X-ray data collection, structure determination and refinement
The metal binding site-swapped Cp rubredoxin crystals (0.3 * 0.3 * 0.4 mm) were transferred to a reservoir solution containing 25% glycerol, flash-cooled under a nitrogen stream at 100K and then stored in liquid nitrogen. Prior to flash cooling, the metal binding site-swapped Pf A2K rubredoxin crystals (0.6 * 0.6 * 0.2 mm) were transferred through a series of reservoir solutions with successive 5% increases in ammonium sulfate, to a final concentration of 85% saturated ammonium sulfate to enhance stability during low temperature data collection. To obtain ultrahigh resolution on the synchrotron X-ray beamline X25 of the National Synchrotron Light Source (NSLS) at Brookhaven National Laboratory, collection was carried out at a wavelength of 0.8577 Å on a ADSC Q315 CCD detector with an oscillation angle and range of 1° and 160°, respectively. Two sets of diffraction data were collected for each crystal, with a different exposure time for each set: 1 sec (to 1.2 Å) and 10 sec (to 0.79 Å) for the metal binding site-swapped Cp rubredoxin crystal, and 3 sec (to 1.4 Å) and 15 sec (to 1.04 Å) for the metal binding site-swapped Pf A2K rubredoxin crystal. All of the data were processed and scaled using HKL2000 66. Although the Rmerge value for the highest shell of the metal binding site-swapped Pf A2K rubredoxin was elevated, the nearly 20,000 reflections in this shell were retained due to their good redundancy (3.2) and a high average (I/σI) (2.6).
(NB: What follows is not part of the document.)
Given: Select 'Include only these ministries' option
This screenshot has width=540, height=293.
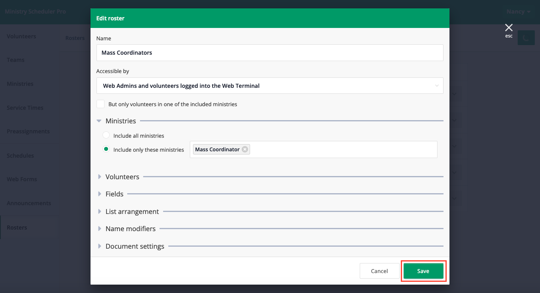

The metal binding site-swapped Cp rubredoxin crystal is isomorphous with that of the Cp rubredoxin V44A mutant [PDB ID:1C09] 33. Accordingly, the latter structure was used directly for the initial phasing. The structure of the metal binding site-swapped Pf A2K rubredoxin was solved using the PHASER program67, with the 1.1 Å crystal structure of Met-terminal Pf rubredoxin [PDB ID:1BQ8] 30 as the search model.
Structural refinement for both hybrid rubredoxin crystals was initially carried out at 2.0 Å resolution using CNS v 1.0 68, with 5% of the data set aside as the test data for the Rfree cross-validation. After initial rigid-body refinement, iterative cycles of positional and temperature factor refinement were carried out, interspersed with model rebuilding into σA-weighted (Fo-Fc) and (2Fo-Fc) electron density maps using the program TURBO FRODO 69. At later stages of the structural refinements, the program suite SHELX97 70 was used, with inclusion of all reflection data out to 1.04 Å for the metal binding site-swapped Pf A2K rubredoxin and out to 0.79 Å for the metal binding site-swapped Cp rubredoxin. Each round of refinement consisted of 10–20 cycles of conjugate-gradient least-squares refinement. Water molecules automatically introduced by SHELXH were evaluated manually after each round of refinement. The disorder of main-chain and side-chain atoms was modeled. Anisotropic atomic displacement parameters for all non-H atoms were introduced, resulting in a significant decrease of Rfree. After modeling of solvent disorder, the H atoms were added and refined with isotropic temperature factors set by default to 1.2 or 1.5 times the B factor of the bound atom. The Cp and Pf A2K rubredoxin hybrids exhibited dihedral angle deviations of 26.5° and 26.3°, respectively, while the corresponding improper torsion angle values were 1.8° and 1.6°. Atomic coordinates have been deposited in the Protein Data Bank as entries 2PVE (Cp rubredoxin hybrid) and 2PVX (Pf A2K rubredoxin hybrid).